§ REQUIRED WORK
The answer should consist of each line from the data below that includes "computer".

Extracted records
********
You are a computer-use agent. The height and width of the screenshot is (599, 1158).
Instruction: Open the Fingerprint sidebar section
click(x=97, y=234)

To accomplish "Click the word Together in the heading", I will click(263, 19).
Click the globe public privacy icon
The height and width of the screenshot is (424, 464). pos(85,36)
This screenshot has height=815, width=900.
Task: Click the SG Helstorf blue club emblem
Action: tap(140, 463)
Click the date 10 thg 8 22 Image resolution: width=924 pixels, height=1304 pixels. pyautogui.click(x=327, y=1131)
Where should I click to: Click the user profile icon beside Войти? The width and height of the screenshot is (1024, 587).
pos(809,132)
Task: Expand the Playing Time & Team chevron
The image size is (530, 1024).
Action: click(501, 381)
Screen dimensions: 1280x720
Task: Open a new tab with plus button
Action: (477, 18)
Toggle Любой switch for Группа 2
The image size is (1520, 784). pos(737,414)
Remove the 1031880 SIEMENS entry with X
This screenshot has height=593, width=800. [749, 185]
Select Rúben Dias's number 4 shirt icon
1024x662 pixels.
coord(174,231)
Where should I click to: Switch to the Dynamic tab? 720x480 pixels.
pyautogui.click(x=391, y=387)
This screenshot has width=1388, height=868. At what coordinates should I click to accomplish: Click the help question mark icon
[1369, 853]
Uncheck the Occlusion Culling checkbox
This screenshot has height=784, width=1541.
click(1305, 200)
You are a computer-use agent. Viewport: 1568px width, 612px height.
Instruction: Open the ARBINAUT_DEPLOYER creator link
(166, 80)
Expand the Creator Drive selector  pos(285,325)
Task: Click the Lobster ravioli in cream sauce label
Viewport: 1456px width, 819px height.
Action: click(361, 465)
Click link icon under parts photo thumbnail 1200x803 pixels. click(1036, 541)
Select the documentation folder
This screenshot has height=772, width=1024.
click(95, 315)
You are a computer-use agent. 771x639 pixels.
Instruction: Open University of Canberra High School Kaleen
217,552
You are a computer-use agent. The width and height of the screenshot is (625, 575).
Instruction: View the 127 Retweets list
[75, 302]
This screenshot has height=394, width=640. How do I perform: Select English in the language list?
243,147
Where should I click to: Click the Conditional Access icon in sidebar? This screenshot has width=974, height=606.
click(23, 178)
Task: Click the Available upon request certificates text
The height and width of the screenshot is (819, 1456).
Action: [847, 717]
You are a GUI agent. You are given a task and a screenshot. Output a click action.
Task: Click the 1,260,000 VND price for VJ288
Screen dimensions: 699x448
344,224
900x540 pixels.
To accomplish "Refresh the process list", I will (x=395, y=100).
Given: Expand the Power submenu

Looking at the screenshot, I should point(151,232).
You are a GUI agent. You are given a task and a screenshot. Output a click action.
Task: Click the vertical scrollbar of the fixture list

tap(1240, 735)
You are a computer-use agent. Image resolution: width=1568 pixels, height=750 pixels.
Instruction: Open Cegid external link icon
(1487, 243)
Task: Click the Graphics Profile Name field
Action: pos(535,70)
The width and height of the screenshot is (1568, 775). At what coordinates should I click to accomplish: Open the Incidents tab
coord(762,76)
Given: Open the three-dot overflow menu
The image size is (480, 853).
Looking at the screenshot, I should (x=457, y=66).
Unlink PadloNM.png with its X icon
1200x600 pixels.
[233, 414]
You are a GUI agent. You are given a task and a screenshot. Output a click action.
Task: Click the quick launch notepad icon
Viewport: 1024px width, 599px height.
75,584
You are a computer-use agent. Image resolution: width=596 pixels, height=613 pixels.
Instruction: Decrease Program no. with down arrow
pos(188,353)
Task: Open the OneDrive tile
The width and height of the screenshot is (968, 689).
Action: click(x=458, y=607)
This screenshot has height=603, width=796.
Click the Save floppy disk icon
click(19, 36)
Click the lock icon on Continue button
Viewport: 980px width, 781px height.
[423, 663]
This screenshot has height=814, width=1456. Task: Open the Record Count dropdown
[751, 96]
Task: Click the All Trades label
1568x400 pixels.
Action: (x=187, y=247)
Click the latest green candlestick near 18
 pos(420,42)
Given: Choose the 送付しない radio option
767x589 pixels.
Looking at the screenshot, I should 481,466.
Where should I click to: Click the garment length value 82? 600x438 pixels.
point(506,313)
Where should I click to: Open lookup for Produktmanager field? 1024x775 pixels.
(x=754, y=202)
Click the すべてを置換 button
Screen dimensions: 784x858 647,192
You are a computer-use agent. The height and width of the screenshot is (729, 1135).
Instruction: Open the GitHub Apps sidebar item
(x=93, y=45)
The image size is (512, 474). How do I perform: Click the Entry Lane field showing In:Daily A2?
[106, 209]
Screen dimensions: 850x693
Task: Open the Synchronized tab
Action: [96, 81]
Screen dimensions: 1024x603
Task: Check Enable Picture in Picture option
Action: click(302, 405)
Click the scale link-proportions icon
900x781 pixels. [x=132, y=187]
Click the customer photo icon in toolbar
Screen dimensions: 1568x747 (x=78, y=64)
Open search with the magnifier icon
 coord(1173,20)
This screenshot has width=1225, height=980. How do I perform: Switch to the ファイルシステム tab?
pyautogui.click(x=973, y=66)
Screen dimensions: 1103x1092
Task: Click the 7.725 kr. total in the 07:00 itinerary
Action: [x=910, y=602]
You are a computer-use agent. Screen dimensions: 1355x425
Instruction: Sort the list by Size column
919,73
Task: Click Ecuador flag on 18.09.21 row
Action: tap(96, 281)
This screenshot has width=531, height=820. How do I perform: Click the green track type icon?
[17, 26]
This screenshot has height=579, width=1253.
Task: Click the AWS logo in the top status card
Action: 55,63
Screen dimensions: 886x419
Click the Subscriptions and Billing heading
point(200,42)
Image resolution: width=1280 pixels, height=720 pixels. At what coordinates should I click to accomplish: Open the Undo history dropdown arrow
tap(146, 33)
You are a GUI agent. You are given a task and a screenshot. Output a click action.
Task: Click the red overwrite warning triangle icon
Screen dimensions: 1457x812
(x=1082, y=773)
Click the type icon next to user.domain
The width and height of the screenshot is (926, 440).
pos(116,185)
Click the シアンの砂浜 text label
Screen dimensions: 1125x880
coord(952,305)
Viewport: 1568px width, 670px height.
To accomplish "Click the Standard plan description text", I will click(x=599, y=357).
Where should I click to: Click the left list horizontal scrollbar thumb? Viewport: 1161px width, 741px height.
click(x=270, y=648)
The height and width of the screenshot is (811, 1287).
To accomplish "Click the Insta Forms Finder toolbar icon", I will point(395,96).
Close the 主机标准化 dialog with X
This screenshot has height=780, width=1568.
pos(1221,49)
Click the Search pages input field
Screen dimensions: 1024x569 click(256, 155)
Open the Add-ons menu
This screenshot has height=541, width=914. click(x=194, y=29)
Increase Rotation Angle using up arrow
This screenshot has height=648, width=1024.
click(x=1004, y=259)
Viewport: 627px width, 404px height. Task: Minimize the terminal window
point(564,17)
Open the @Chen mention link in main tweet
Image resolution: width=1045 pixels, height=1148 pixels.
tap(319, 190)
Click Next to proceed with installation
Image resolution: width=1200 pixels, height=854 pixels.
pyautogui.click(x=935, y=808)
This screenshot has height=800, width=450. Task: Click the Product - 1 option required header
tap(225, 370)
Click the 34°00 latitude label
********
§ RESPONSE
You are a computer-use agent. The height and width of the screenshot is (599, 1158).
You are a computer-use agent. Viewport: 1568px width, 612px height.
You are a computer-use agent. 771x639 pixels.
You are a computer-use agent. The width and height of the screenshot is (625, 575).
You are a computer-use agent. Image resolution: width=1568 pixels, height=750 pixels.
You are a computer-use agent. Image resolution: width=596 pixels, height=613 pixels.
You are a computer-use agent. The height and width of the screenshot is (729, 1135).
You are a computer-use agent. Screen dimensions: 1355x425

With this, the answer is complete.